Put the items starting with the line that contains "Impresum (348, 645)" and going on through the end of the items into a two-column CSV with the columns item_text and answer, one row per item. Enclose each field in double quotes and replace any line breaks with spaces.

### Screenshot and document pointing data
..............................

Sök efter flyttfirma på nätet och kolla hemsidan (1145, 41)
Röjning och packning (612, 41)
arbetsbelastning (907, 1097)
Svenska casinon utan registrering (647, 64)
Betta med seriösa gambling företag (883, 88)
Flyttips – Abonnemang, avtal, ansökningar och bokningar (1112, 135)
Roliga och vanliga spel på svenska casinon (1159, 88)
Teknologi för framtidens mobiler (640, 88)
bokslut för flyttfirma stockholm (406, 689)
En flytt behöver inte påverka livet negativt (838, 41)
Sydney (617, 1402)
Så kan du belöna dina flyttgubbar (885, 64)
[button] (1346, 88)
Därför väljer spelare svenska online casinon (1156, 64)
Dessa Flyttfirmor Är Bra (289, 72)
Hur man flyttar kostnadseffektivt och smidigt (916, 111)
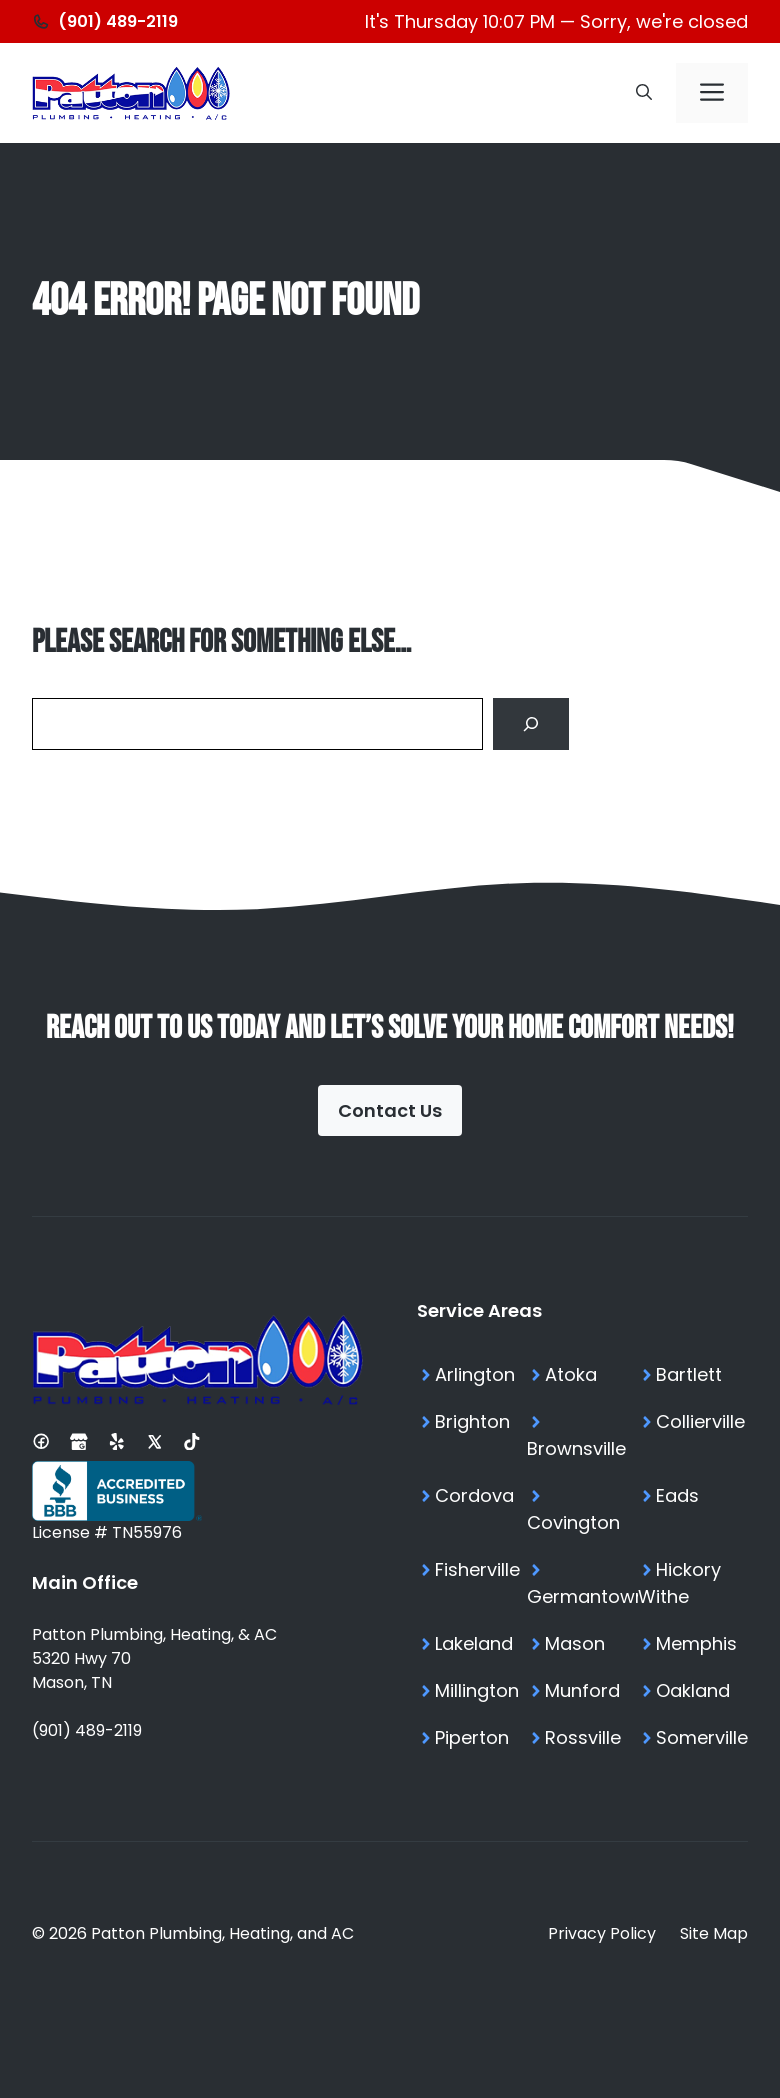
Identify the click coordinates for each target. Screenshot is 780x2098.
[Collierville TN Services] (693, 1435)
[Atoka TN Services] (582, 1374)
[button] (644, 93)
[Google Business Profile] (79, 1441)
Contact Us (390, 1110)
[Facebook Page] (41, 1441)
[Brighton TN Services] (472, 1435)
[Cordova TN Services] (472, 1509)
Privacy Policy (602, 1933)
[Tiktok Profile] (192, 1441)
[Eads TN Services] (693, 1509)
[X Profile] (155, 1441)
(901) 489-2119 (87, 1730)
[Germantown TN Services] (582, 1583)
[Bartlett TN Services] (693, 1374)
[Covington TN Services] (582, 1509)
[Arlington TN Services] (472, 1374)
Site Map (714, 1933)
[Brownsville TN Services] (582, 1435)
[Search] (531, 724)
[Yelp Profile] (117, 1441)
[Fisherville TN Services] (472, 1583)
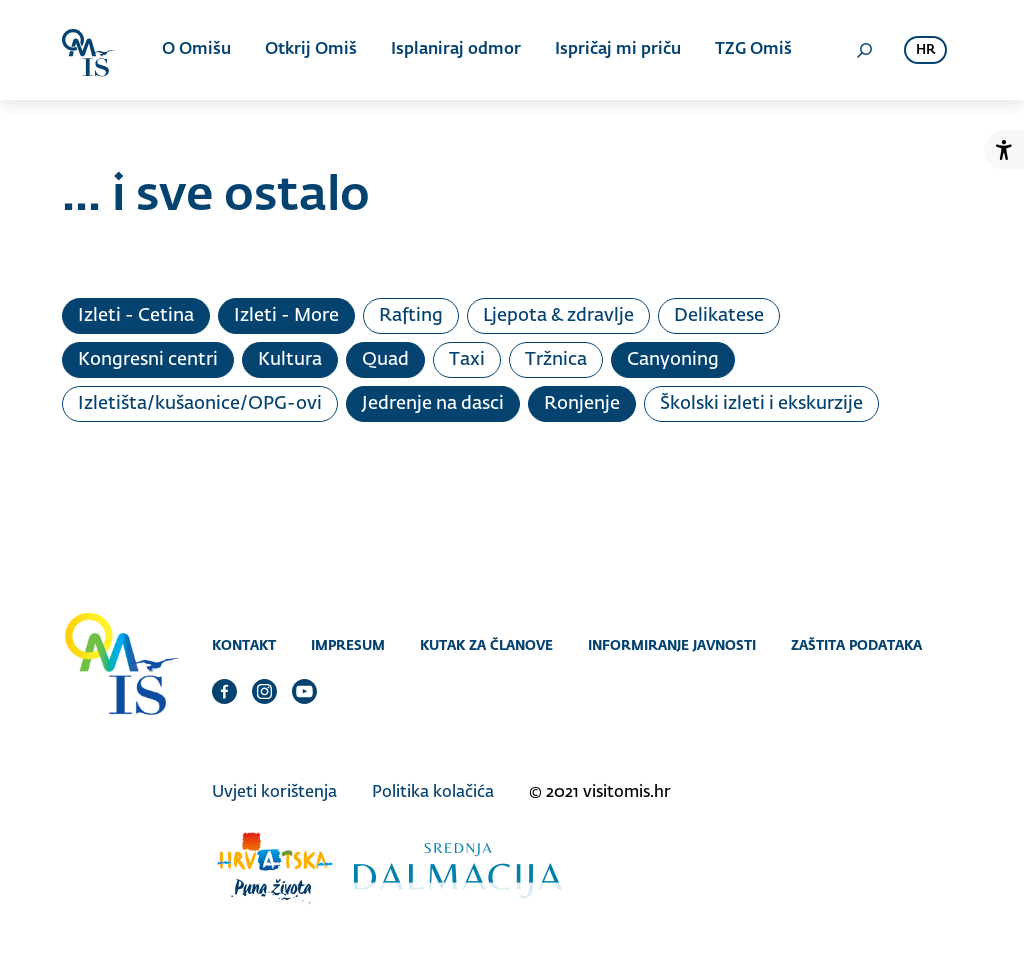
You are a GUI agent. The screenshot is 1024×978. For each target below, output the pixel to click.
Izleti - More (286, 316)
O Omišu (196, 50)
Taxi (467, 360)
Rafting (411, 316)
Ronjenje (582, 404)
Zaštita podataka (856, 645)
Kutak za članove (486, 645)
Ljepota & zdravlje (558, 316)
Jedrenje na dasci (433, 404)
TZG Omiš (753, 50)
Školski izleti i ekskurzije (761, 404)
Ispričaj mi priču (618, 50)
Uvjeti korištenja (274, 793)
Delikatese (719, 316)
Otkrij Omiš (311, 50)
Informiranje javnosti (672, 645)
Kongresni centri (148, 360)
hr (925, 50)
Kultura (290, 360)
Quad (385, 360)
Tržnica (556, 360)
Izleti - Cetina (136, 316)
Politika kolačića (433, 793)
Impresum (348, 645)
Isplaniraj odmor (456, 50)
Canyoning (673, 360)
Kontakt (244, 645)
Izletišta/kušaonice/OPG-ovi (200, 404)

..............................

### EXERCISE RESULT
item_text,answer
"Impresum","(348, 645)"
"Isplaniraj odmor","(456, 50)"
"Canyoning","(673, 360)"
"Kontakt","(244, 645)"
"Izletišta/kušaonice/OPG-ovi","(200, 404)"